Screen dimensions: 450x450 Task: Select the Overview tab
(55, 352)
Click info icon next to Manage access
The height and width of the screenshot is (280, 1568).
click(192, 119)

-=-=-=-=-

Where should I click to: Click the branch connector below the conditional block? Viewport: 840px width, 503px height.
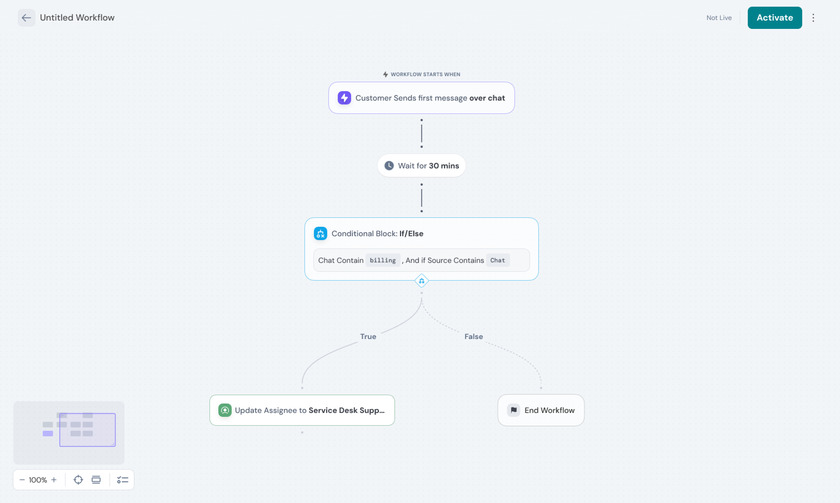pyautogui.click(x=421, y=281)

-=-=-=-=-

DIRECTION >> Can you rewrite the records starting with the line with "Screen dimensions: 450x450" and going on through the line with "click(192, 119)", putting "Settings" in place of "Overview" and leaving everything else unchanged?

ANSWER FOR THIS EXERCISE >>
Screen dimensions: 450x450 Task: Select the Settings tab
(55, 352)
Click info icon next to Manage access
The height and width of the screenshot is (280, 1568).
click(192, 119)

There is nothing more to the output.